Melalui Pintu Belakang Rumah Tangga: Pintu Keluar


Peran perempuan sebagai istri sekaligus ibu rumah tangga mempunyai fungsi
strategis yang dapat dimanfaatkan oleh negara. Kekuasaan negara terhadap perempuan
Jawa dinilai tidak nyata, hanya selalu hampir menggapai secara penuh karena pada
akhirnya perempuan Jawa dianggap penuh dengan salah paham, kekurangan, dan
ketidakhadiran politik. Kehidupan sehari-hari yang dijalani masyarakat dan keluarga
kampung tidak lengkap, penuh dengan perjuangan, perang mulut, dan persaingan di
dalam dan di antara rumah antara kaum perempuan dan kaum laki-laki (Newberry,
2013:212). Bagi peneliti, yang notabene merupakan warga asing, berada di tengah
masyarakat kampung merupakan hal yang sangat berharga. Peneliti dapat memahami
bagaimana kerumitan reproduksi rumah tangga, kepekaan sosial melalui komponen
pintu rumah Jawa, serta padatnya kegiatan rutinitas ibu rumah tangga sehari-hari.

Penutup
Pengamatan tentang perempuan Jawa yang dilakukan Janice Newberry tersebut
dapat menjadi refleksi sekaligus pandangan awal tentang masyarakat Jawa. Beberapa
hal belum dapat dijelaskan secara detail seperti arsitektur rumah Jawa kemudian praktik
kegiatan budaya lainnya yang melibatkan peran serta perempuan dan laki-laki. Dengan
adanya pengamatan tersebut, peneliti atau pengamat selanjutnya dapat mencari
perbedaan, perkembangan, maupun pergeseran nilai yang terjadi pada masyarakat Jawa.

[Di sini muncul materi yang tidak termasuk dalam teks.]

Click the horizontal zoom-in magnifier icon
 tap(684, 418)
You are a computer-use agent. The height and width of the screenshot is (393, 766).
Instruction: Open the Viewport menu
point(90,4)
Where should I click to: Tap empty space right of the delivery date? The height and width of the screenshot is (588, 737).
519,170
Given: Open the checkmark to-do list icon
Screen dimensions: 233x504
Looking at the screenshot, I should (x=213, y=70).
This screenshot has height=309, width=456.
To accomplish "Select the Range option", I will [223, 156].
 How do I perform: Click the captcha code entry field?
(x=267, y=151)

Faktor penyebab berubahnya tatanan kampung dan pembangunan rumah baru yang
semakin marak pada masyarakat Jawa juga menarik untuk dikaji lebih lanjut.

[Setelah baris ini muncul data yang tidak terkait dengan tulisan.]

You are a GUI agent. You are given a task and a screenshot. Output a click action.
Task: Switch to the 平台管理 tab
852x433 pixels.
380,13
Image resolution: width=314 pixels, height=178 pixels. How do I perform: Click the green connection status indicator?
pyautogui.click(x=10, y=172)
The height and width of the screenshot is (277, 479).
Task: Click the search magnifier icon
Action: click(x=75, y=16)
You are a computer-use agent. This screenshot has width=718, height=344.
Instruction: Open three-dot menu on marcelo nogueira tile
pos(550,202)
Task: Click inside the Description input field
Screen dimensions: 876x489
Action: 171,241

Pembahasan Janice Newberry yang kurang tajam dapat disebabkan karena posisi
peneliti pada saat itu masih dianggap orang asing oleh masyarakat sekitar. Hal lain yang
dapat dijadikan pembelajaran adalah semangat peneliti dalam mempelajari perilaku
masyarakat kampung sehingga peneliti dapat diterima di lingkungan sekitar.

Referensi
Newberry, Jan. 2013. Back Door Java: Negara, Rumah Tangga, dan Kampung di
Keluarga Jawa. Jakarta: KITLV dan Yayasan Pustaka Obor Indonesia.